- _GOAL OF THE EXERCISE_
Please print each record below exactly as it is written.

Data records
##########

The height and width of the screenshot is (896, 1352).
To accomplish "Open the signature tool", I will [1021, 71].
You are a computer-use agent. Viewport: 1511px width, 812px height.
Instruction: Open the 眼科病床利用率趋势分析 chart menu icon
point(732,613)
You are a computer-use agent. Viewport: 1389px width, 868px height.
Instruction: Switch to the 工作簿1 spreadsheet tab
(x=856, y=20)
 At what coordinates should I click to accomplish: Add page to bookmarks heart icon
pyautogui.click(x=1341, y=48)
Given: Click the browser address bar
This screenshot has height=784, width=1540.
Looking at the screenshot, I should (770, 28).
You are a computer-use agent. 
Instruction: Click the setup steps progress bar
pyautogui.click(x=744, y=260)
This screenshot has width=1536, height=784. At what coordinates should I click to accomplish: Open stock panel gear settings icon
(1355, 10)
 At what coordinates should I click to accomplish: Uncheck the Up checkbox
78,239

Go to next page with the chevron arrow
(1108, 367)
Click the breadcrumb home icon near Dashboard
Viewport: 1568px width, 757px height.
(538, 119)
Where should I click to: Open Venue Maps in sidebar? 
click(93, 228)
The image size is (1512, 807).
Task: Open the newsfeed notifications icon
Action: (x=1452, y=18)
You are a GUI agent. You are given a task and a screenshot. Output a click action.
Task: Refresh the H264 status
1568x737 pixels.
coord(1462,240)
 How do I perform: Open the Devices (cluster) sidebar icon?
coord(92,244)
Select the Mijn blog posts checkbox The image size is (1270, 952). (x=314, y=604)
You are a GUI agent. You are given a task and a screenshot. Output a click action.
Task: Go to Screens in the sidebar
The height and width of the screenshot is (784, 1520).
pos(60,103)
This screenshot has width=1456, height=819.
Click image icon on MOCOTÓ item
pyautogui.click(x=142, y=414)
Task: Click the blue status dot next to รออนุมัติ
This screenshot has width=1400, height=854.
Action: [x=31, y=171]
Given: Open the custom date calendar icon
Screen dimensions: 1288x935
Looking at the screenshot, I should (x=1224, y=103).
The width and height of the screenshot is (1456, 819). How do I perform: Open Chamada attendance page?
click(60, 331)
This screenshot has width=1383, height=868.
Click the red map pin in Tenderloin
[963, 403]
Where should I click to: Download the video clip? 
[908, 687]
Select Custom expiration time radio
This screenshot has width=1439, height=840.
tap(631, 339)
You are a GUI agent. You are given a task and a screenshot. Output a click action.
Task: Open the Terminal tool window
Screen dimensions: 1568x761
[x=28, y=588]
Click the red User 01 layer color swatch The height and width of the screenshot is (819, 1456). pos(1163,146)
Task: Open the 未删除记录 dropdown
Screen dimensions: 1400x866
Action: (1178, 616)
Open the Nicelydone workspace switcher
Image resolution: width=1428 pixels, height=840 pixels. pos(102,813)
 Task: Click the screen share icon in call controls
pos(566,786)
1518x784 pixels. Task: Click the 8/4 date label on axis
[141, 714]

##########

- _ANSWER AREA_
The height and width of the screenshot is (896, 1352).
To accomplish "Open the signature tool", I will [1021, 71].
You are a computer-use agent. Viewport: 1511px width, 812px height.
Instruction: Open the 眼科病床利用率趋势分析 chart menu icon
point(732,613)
You are a computer-use agent. Viewport: 1389px width, 868px height.
Instruction: Switch to the 工作簿1 spreadsheet tab
(x=856, y=20)
 At what coordinates should I click to accomplish: Add page to bookmarks heart icon
pyautogui.click(x=1341, y=48)
Given: Click the browser address bar
This screenshot has height=784, width=1540.
Looking at the screenshot, I should (770, 28).
You are a computer-use agent. 
Instruction: Click the setup steps progress bar
pyautogui.click(x=744, y=260)
This screenshot has width=1536, height=784. At what coordinates should I click to accomplish: Open stock panel gear settings icon
(1355, 10)
 At what coordinates should I click to accomplish: Uncheck the Up checkbox
78,239

Go to next page with the chevron arrow
(1108, 367)
Click the breadcrumb home icon near Dashboard
Viewport: 1568px width, 757px height.
(538, 119)
Where should I click to: Open Venue Maps in sidebar? 
click(93, 228)
The image size is (1512, 807).
Task: Open the newsfeed notifications icon
Action: (x=1452, y=18)
You are a GUI agent. You are given a task and a screenshot. Output a click action.
Task: Refresh the H264 status
1568x737 pixels.
coord(1462,240)
 How do I perform: Open the Devices (cluster) sidebar icon?
coord(92,244)
Select the Mijn blog posts checkbox The image size is (1270, 952). (x=314, y=604)
You are a GUI agent. You are given a task and a screenshot. Output a click action.
Task: Go to Screens in the sidebar
The height and width of the screenshot is (784, 1520).
pos(60,103)
This screenshot has width=1456, height=819.
Click image icon on MOCOTÓ item
pyautogui.click(x=142, y=414)
Task: Click the blue status dot next to รออนุมัติ
This screenshot has width=1400, height=854.
Action: [x=31, y=171]
Given: Open the custom date calendar icon
Screen dimensions: 1288x935
Looking at the screenshot, I should (x=1224, y=103).
The width and height of the screenshot is (1456, 819). How do I perform: Open Chamada attendance page?
click(60, 331)
This screenshot has width=1383, height=868.
Click the red map pin in Tenderloin
[963, 403]
Where should I click to: Download the video clip? 
[908, 687]
Select Custom expiration time radio
This screenshot has width=1439, height=840.
tap(631, 339)
You are a GUI agent. You are given a task and a screenshot. Output a click action.
Task: Open the Terminal tool window
Screen dimensions: 1568x761
[x=28, y=588]
Click the red User 01 layer color swatch The height and width of the screenshot is (819, 1456). pos(1163,146)
Task: Open the 未删除记录 dropdown
Screen dimensions: 1400x866
Action: (1178, 616)
Open the Nicelydone workspace switcher
Image resolution: width=1428 pixels, height=840 pixels. pos(102,813)
 Task: Click the screen share icon in call controls
pos(566,786)
1518x784 pixels. Task: Click the 8/4 date label on axis
[141, 714]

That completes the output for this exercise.